* [WHAT THE TASK REQUIRES]:
Print out the entries that follow exactly, missing none.

──────

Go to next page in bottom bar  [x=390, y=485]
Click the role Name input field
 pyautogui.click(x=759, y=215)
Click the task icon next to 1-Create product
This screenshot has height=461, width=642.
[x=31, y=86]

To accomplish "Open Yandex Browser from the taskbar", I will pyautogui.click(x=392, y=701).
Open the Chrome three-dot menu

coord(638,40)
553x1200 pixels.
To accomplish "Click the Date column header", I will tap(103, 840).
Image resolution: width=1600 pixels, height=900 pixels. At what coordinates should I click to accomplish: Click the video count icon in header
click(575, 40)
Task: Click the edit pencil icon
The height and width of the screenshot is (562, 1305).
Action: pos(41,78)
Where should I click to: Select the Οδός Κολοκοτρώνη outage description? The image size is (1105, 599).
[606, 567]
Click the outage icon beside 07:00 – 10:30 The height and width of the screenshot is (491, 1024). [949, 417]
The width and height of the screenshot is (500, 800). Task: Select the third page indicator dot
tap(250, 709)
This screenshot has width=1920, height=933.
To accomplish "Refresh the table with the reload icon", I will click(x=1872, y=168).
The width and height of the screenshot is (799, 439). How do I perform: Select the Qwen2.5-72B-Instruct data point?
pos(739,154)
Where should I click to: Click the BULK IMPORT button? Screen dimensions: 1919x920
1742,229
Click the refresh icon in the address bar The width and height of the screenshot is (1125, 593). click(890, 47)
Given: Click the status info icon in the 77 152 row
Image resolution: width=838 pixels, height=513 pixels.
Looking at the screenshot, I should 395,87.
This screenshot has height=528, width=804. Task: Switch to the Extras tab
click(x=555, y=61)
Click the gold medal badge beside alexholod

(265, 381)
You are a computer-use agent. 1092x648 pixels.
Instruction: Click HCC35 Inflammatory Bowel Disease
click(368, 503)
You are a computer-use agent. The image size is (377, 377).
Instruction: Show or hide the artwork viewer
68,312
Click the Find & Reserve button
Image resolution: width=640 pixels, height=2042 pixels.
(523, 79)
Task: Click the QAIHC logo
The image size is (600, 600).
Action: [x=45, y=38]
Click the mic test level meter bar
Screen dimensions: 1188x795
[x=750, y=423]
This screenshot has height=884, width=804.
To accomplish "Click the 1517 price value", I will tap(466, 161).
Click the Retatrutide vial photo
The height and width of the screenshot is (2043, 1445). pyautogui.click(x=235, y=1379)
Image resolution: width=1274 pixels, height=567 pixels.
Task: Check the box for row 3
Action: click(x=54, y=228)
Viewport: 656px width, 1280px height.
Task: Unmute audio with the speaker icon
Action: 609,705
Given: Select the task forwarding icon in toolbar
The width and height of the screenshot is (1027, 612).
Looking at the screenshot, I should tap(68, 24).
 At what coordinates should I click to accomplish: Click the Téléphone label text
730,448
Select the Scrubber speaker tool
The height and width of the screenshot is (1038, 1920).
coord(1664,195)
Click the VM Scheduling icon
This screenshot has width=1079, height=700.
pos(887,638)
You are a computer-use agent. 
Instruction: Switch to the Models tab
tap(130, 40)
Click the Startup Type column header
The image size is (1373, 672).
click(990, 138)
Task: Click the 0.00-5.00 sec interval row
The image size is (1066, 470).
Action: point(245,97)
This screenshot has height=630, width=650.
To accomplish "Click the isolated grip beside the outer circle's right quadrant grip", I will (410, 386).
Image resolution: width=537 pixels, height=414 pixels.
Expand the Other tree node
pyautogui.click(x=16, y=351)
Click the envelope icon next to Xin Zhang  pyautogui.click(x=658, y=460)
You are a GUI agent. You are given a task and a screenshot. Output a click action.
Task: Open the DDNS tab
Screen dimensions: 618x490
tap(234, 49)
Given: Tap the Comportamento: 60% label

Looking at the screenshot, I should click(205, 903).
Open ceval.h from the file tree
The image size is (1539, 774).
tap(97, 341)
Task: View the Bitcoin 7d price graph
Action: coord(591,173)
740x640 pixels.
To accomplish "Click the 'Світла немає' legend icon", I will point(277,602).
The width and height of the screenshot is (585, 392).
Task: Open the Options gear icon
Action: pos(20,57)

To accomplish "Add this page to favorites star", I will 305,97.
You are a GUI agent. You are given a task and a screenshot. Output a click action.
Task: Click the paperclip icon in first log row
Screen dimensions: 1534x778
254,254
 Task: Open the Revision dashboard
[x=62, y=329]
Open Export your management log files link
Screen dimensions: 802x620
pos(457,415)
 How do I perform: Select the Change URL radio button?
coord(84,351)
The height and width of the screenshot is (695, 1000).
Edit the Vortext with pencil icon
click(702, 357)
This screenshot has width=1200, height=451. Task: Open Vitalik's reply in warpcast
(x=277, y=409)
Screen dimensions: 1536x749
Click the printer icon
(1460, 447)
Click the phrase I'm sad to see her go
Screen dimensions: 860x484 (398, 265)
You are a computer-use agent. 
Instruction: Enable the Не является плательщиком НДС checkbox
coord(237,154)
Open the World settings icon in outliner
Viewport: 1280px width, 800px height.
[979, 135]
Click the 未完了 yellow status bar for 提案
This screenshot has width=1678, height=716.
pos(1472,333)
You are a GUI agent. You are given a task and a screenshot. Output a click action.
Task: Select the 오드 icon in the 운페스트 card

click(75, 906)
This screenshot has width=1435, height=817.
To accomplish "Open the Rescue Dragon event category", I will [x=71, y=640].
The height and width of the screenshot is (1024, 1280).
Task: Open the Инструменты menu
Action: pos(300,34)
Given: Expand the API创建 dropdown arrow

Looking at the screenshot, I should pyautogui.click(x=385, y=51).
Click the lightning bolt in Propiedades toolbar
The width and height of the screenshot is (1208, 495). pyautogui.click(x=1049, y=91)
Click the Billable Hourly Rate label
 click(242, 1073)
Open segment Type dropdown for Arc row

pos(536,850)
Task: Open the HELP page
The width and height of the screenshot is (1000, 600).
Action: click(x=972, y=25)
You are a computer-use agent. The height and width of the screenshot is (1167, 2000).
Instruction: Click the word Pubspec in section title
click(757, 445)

──────

* [PROBLEM SOLUTION]:
Go to next page in bottom bar  [x=390, y=485]
Click the role Name input field
 pyautogui.click(x=759, y=215)
Click the task icon next to 1-Create product
This screenshot has height=461, width=642.
[x=31, y=86]

To accomplish "Open Yandex Browser from the taskbar", I will pyautogui.click(x=392, y=701).
Open the Chrome three-dot menu

coord(638,40)
553x1200 pixels.
To accomplish "Click the Date column header", I will tap(103, 840).
Image resolution: width=1600 pixels, height=900 pixels. At what coordinates should I click to accomplish: Click the video count icon in header
click(575, 40)
Task: Click the edit pencil icon
The height and width of the screenshot is (562, 1305).
Action: pos(41,78)
Where should I click to: Select the Οδός Κολοκοτρώνη outage description? The image size is (1105, 599).
[606, 567]
Click the outage icon beside 07:00 – 10:30 The height and width of the screenshot is (491, 1024). [949, 417]
The width and height of the screenshot is (500, 800). Task: Select the third page indicator dot
tap(250, 709)
This screenshot has width=1920, height=933.
To accomplish "Refresh the table with the reload icon", I will click(x=1872, y=168).
The width and height of the screenshot is (799, 439). How do I perform: Select the Qwen2.5-72B-Instruct data point?
pos(739,154)
Where should I click to: Click the BULK IMPORT button? Screen dimensions: 1919x920
1742,229
Click the refresh icon in the address bar The width and height of the screenshot is (1125, 593). click(890, 47)
Given: Click the status info icon in the 77 152 row
Image resolution: width=838 pixels, height=513 pixels.
Looking at the screenshot, I should 395,87.
This screenshot has height=528, width=804. Task: Switch to the Extras tab
click(x=555, y=61)
Click the gold medal badge beside alexholod

(265, 381)
You are a computer-use agent. 1092x648 pixels.
Instruction: Click HCC35 Inflammatory Bowel Disease
click(368, 503)
You are a computer-use agent. The image size is (377, 377).
Instruction: Show or hide the artwork viewer
68,312
Click the Find & Reserve button
Image resolution: width=640 pixels, height=2042 pixels.
(523, 79)
Task: Click the QAIHC logo
The image size is (600, 600).
Action: [x=45, y=38]
Click the mic test level meter bar
Screen dimensions: 1188x795
[x=750, y=423]
This screenshot has height=884, width=804.
To accomplish "Click the 1517 price value", I will tap(466, 161).
Click the Retatrutide vial photo
The height and width of the screenshot is (2043, 1445). pyautogui.click(x=235, y=1379)
Image resolution: width=1274 pixels, height=567 pixels.
Task: Check the box for row 3
Action: click(x=54, y=228)
Viewport: 656px width, 1280px height.
Task: Unmute audio with the speaker icon
Action: 609,705
Given: Select the task forwarding icon in toolbar
The width and height of the screenshot is (1027, 612).
Looking at the screenshot, I should tap(68, 24).
 At what coordinates should I click to accomplish: Click the Téléphone label text
730,448
Select the Scrubber speaker tool
The height and width of the screenshot is (1038, 1920).
coord(1664,195)
Click the VM Scheduling icon
This screenshot has width=1079, height=700.
pos(887,638)
You are a computer-use agent. 
Instruction: Switch to the Models tab
tap(130, 40)
Click the Startup Type column header
The image size is (1373, 672).
click(990, 138)
Task: Click the 0.00-5.00 sec interval row
The image size is (1066, 470).
Action: point(245,97)
This screenshot has height=630, width=650.
To accomplish "Click the isolated grip beside the outer circle's right quadrant grip", I will (410, 386).
Image resolution: width=537 pixels, height=414 pixels.
Expand the Other tree node
pyautogui.click(x=16, y=351)
Click the envelope icon next to Xin Zhang  pyautogui.click(x=658, y=460)
You are a GUI agent. You are given a task and a screenshot. Output a click action.
Task: Open the DDNS tab
Screen dimensions: 618x490
tap(234, 49)
Given: Tap the Comportamento: 60% label

Looking at the screenshot, I should click(205, 903).
Open ceval.h from the file tree
The image size is (1539, 774).
tap(97, 341)
Task: View the Bitcoin 7d price graph
Action: coord(591,173)
740x640 pixels.
To accomplish "Click the 'Світла немає' legend icon", I will point(277,602).
The width and height of the screenshot is (585, 392).
Task: Open the Options gear icon
Action: pos(20,57)

To accomplish "Add this page to favorites star", I will 305,97.
You are a GUI agent. You are given a task and a screenshot. Output a click action.
Task: Click the paperclip icon in first log row
Screen dimensions: 1534x778
254,254
 Task: Open the Revision dashboard
[x=62, y=329]
Open Export your management log files link
Screen dimensions: 802x620
pos(457,415)
 How do I perform: Select the Change URL radio button?
coord(84,351)
The height and width of the screenshot is (695, 1000).
Edit the Vortext with pencil icon
click(702, 357)
This screenshot has width=1200, height=451. Task: Open Vitalik's reply in warpcast
(x=277, y=409)
Screen dimensions: 1536x749
Click the printer icon
(1460, 447)
Click the phrase I'm sad to see her go
Screen dimensions: 860x484 (398, 265)
You are a computer-use agent. 
Instruction: Enable the Не является плательщиком НДС checkbox
coord(237,154)
Open the World settings icon in outliner
Viewport: 1280px width, 800px height.
[979, 135]
Click the 未完了 yellow status bar for 提案
This screenshot has width=1678, height=716.
pos(1472,333)
You are a GUI agent. You are given a task and a screenshot. Output a click action.
Task: Select the 오드 icon in the 운페스트 card

click(75, 906)
This screenshot has width=1435, height=817.
To accomplish "Open the Rescue Dragon event category", I will [x=71, y=640].
The height and width of the screenshot is (1024, 1280).
Task: Open the Инструменты menu
Action: pos(300,34)
Given: Expand the API创建 dropdown arrow

Looking at the screenshot, I should pyautogui.click(x=385, y=51).
Click the lightning bolt in Propiedades toolbar
The width and height of the screenshot is (1208, 495). pyautogui.click(x=1049, y=91)
Click the Billable Hourly Rate label
 click(242, 1073)
Open segment Type dropdown for Arc row

pos(536,850)
Task: Open the HELP page
The width and height of the screenshot is (1000, 600).
Action: click(x=972, y=25)
You are a computer-use agent. The height and width of the screenshot is (1167, 2000).
Instruction: Click the word Pubspec in section title
click(757, 445)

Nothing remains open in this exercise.